In a not so shocking, yet disturbing report by CNN Money, it was announced that 66% of millennials have not saved a single penny for retirement.
This doesn’t surprise me, to be entirely frank. I keep seeing the younger crowd buying the latest iPhone, the most popular video games, and designer clothing, all before dropping a meager $50 into their savings. In a world of social media bragging wars, many of the young professionals focus on fancy cars, jewelry, and anything that is deemed trendy.
Sure, I get the fact that there are bills, loans, and rent. However, people like me, approaching 40, were in the same boat at one point. I was taught early and often the value of saving money, even if it’s only a small percent of every paycheck.
21 – 32 Crowd Not Saving Well
While the report did’t shock me, the depth of the problem did. A reported 66% of people aged 21 to 32 have zero saved up for later. This is according to the National Institute on Retirement Security and it draws on 2014’s Census data.
This drastically hampers retirement at an early age, because saving early and often is the key to financial freedom later in life. Whether it’s doing something as simple as starting a ROTH ira, or just contributing to a traditional ira, you really don’t have to invest much to see the benefits of compounding interest.
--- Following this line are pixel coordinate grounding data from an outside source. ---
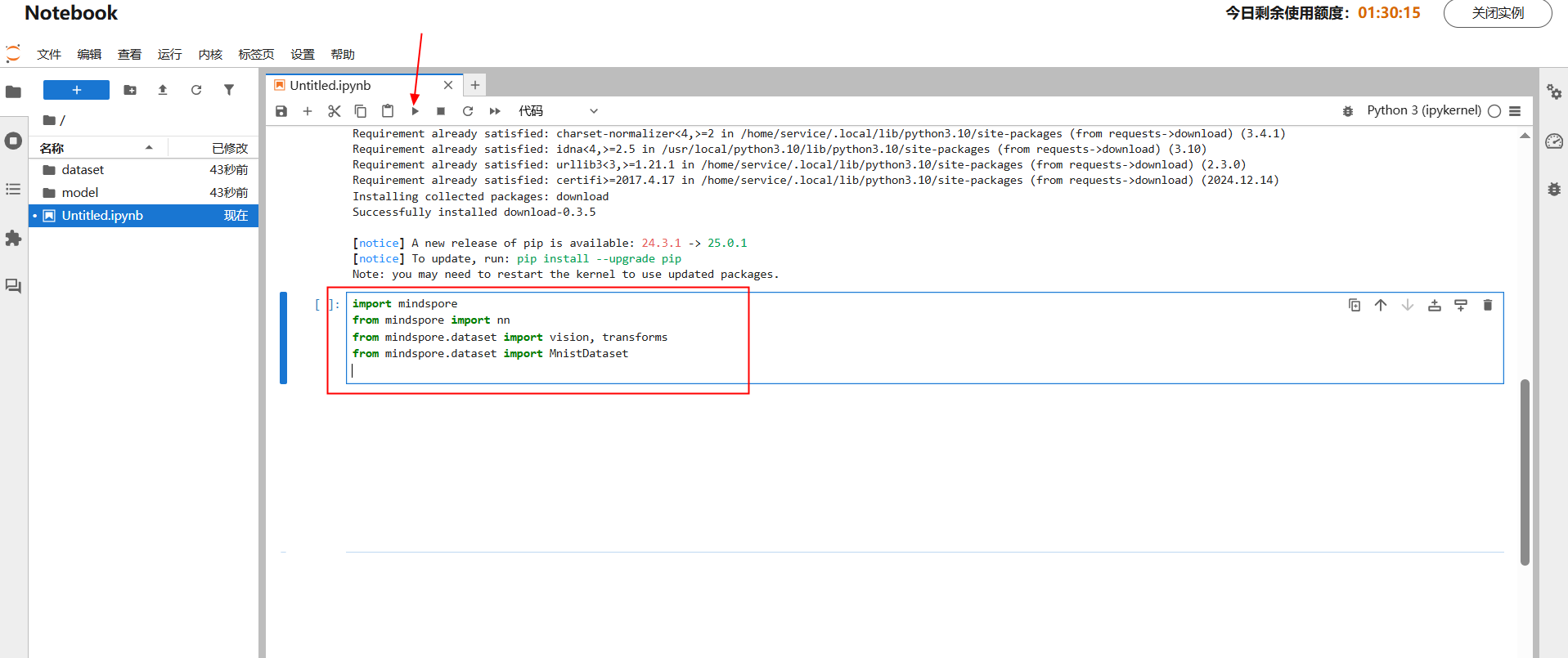Refresh the file browser list
The height and width of the screenshot is (658, 1568).
tap(196, 90)
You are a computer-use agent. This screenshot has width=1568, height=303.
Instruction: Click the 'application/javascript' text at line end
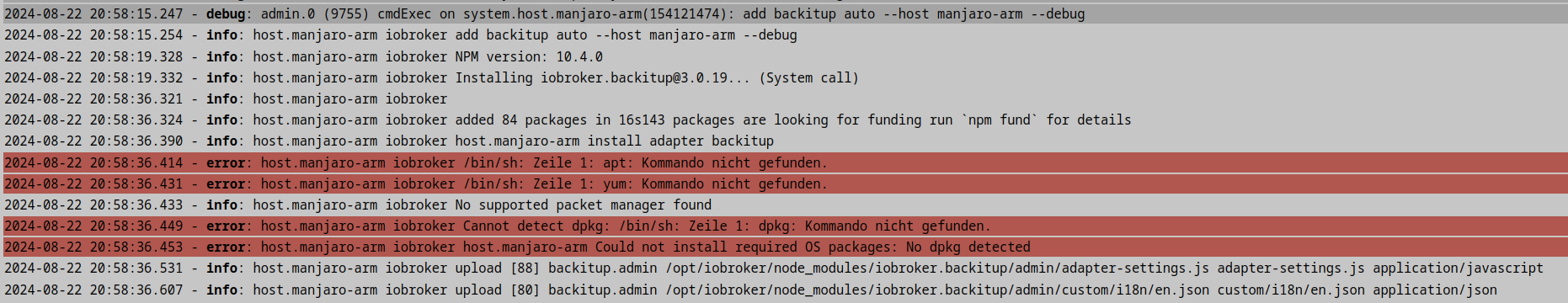click(x=1458, y=268)
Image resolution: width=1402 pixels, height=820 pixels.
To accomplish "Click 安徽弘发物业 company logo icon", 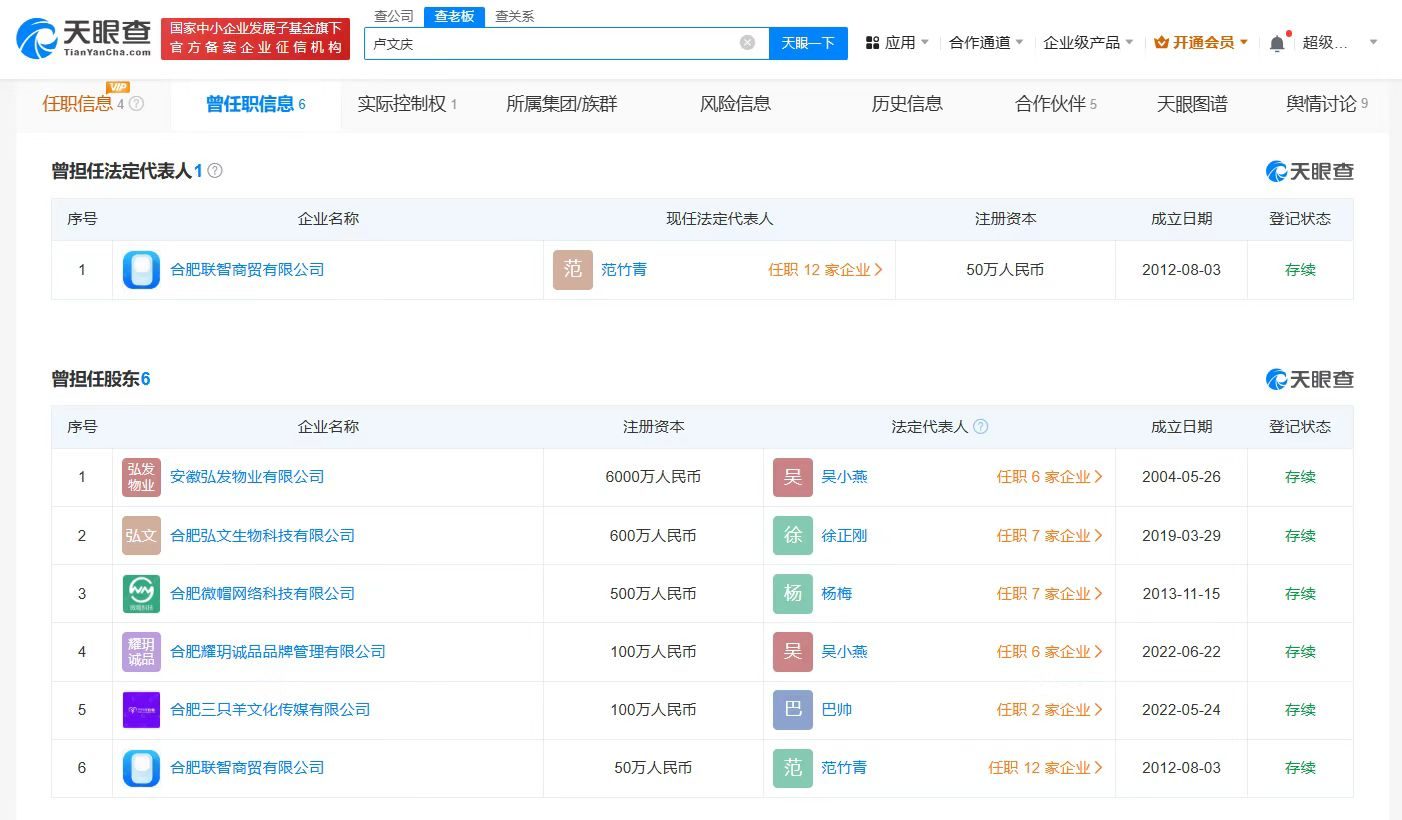I will click(141, 477).
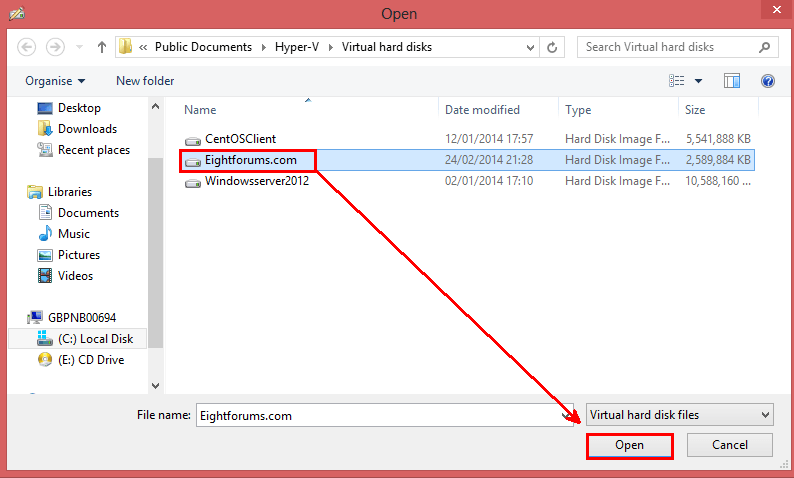Select the Windowsserver2012 disk image file
794x478 pixels.
click(x=256, y=181)
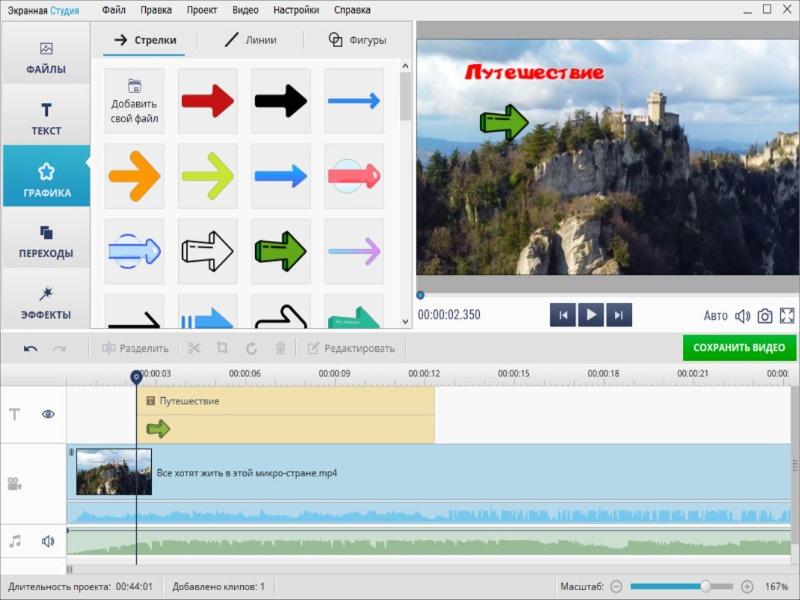Screen dimensions: 800x600
Task: Click the Сохранить видео button
Action: point(740,348)
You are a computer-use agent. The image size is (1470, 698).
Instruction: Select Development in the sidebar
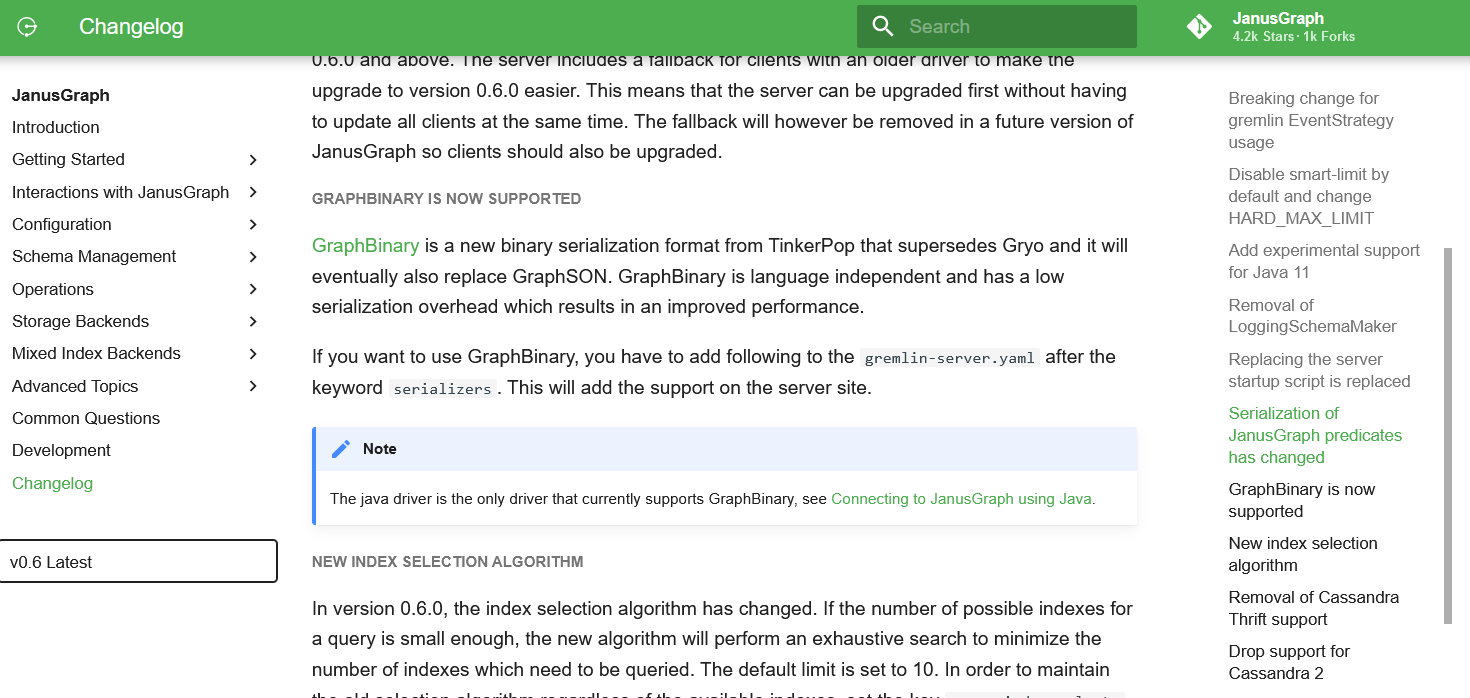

The report continued to highlight the one third of this group that are actually saving up for retirement. While they did say that most have less than $20,000 saved, there are outliers that have saved up more money, and of this third of the group the average balance is over $67,000. Taking advantage of an employer’s plan, such as a 401k, seems to be the norm for millennials.
Call me old school, but unless I’m in dire straights and have debts or bills that are absolutely crucial, I sock away money on a monthly basis. However, my Father, and his Father before him, were a driving force in teaching me how to be a disciplined investor. I give thanks daily for the values they have instilled on me.